With no original work coming from Rowling, imaginations were allowed to run wild. It was three years of changing the direction the Harry Potter series was headed in. The main characters were slowly becoming teenagers and, thanks to the first movie, the fandom found an entirely new audience. Between the drought, in increase in attention to the series and more people online than ever before having access to the internet, Harry Potter fan fiction was able to thrive, forever changing fandom and internet culture.

It’s not going anywhere

The last Harry Potter book, Harry Potter and the Deathly Hallows, was released in July 2007, nearly 10 years ago. The last movie, Harry Potter and the Deathly Hallows: Part 2 was released nearly six years ago. In that time, Harry Potter fan fiction has slowed down in production, but the communities are still active.

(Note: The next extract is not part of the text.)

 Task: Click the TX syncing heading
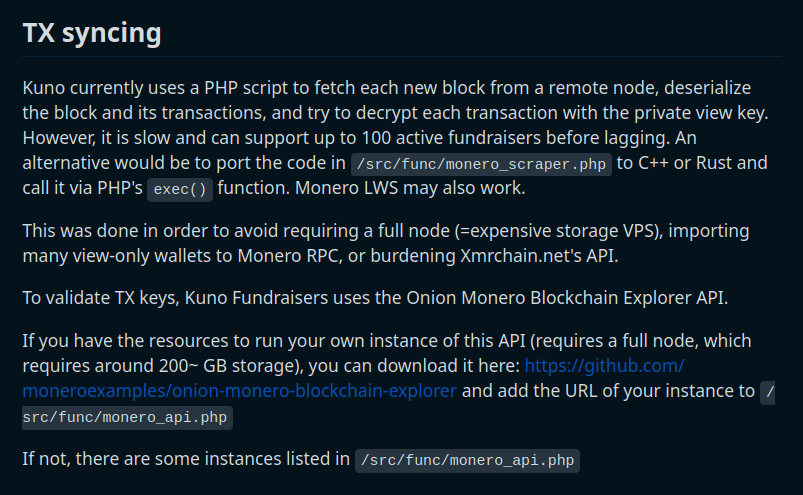[92, 33]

Sites like HarryPotterFanFiction.com, FictionAlley.org, and SugarQuill.net, MuggleNet.com and The-Leaky-Cauldron.org are all still incredibly active with writers contributing new chapters to ongoing stories every single day. A report from Wesleyan published in 2013 concluded that Harry Potter fan fiction wasn’t something that people stumbled onto. They were actively seeking it out and talking about it with friends. It was spreading because there was an interest from Harry Potter fans to devour more content created by other fans.

“The two most popular ways of encountering fan fiction were word of mouth and through fan sites,” Caroline Clark, the report’s author, discovered after surveying 158 students.

Even more importantly, however, is the fact that the majority of people became daily, recurring visitors to the site, eventually writing their own fiction. This wasn’t just a trend that people were paying attention to, but a community that was being built every single day.

Since Harry Potter, almost every single television show, anime, manga or film develops its own fanbase — many of whom turn to fan fiction as a way of carrying on the story.

Harry Potter fan fiction has become such a big part of the Harry Potter experience that it’s led to countless studies, novels and reports about its very existence. While fandom obviously existed before Harry Potter, it’s impossible to talk about how big fandom has become without acknowledging the boy who lived.